Le Mât
Formes brèves
D'une hauteur et d'une finesse majestueuse, je suis un mât, un mât planté dans un vaisseau. La tête dans les nuages, au point de n'en plus voir mes pieds qui à vrai dire ne m'intéressent pas. A ma base se précipitent une poignée d'hystériques qui vivent ou de panique ou d'alcool. Je ne suis pas peu fier de cette place qui est la mienne : je suis la première représentation, la première impression qu'ont tous les passants, et, qu'ils soient amis ou ennemis, ils me respectent. Je prends un malin plaisir à les toiser, je les dévisage d'un œil méprisant jusqu'à ce qu'ils ressentent les premiers symptômes du vertige. Fidèle au poste, je n'ai jamais failli : aucune tempête ou attaque barbare n'eut jamais raison de ma loyauté. Je garde les habitants du vaisseau en paix, et ils me laissent dans les nuages.
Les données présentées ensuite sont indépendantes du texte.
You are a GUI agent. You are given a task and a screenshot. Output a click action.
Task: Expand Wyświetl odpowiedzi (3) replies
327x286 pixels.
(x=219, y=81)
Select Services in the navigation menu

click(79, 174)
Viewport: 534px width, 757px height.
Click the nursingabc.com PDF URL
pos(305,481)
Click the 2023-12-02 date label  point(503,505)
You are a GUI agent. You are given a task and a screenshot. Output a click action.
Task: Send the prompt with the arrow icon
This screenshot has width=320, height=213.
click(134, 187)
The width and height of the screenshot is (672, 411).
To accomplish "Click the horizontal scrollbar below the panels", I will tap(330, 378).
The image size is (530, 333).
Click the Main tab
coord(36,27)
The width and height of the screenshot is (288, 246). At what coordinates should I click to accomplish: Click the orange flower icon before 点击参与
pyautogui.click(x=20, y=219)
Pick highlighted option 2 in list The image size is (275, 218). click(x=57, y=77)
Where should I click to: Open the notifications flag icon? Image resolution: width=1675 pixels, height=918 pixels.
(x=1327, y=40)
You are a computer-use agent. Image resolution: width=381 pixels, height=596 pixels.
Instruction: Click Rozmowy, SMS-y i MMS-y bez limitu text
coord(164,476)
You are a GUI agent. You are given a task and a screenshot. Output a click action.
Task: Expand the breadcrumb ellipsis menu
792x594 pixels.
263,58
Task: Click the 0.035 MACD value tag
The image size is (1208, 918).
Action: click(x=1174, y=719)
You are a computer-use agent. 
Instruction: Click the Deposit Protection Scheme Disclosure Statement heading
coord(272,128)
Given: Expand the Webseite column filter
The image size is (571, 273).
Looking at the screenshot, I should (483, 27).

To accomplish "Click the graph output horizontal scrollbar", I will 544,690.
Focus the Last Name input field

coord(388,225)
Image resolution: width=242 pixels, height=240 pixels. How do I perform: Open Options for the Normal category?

Ce matin là, je fus réveillé par un grincement, un grincement du genre discret et terriblement agaçant. Pensant d'abord que la mer mettait à l'épreuve la coque du navire, je m'apprêtais à me rendormir quand je compris que le grincement se rapprochait. Je baissais mes yeux encore emplis de sommeil et vis un habitant grimper vers ma cime, un épais morceau de tissu sous le bras. Cet ignorant se pensait capable de changer le pavillon, et je pris l'assurance dans son regard comme une marque de défi. Je sentais ses mains moites et abîmées s'accrocher à ma chair et éprouvais une réelle aversion pour cet Icare prétentieux. Cependant, même si l'envie ne me faisait pas défaut, je ne pouvais l'envoyer lui même dans les nuages sans risquer de faire chavirer le bateau. Partagé entre l'impuissance et la rage qui montait en moi, il me fallait agir, punir l'homme qui se pensait mon égal. Obnubilé par sa tâche, il gardait les yeux rivés sur moi alors que les miens fixaient l'horizon. La justice ne viendrait pas de moi mais je la laisserai faire son œuvre : je ne l'ai pas prévenu de l'immense vague qui se dirigeait vers nous.
Un craquement sourd et j'hurlais de douleur. Acceptant mon sort, je me consolais d'une dernière image : le visage de l'homme se décomposait et il posa une dernière fois ses yeux sur moi, implorant ma pitié. Je le regardais disparaître sous les flots et, un rictus aux lèvres, je ne tardais pas à le rejoindre. La souffrance était insupportable, mes nerfs cédaient les uns après les autres et, déchiré de toutes parts, je sombrais à mon tour. Peut-être n'étais-je pas fait pour les nuages.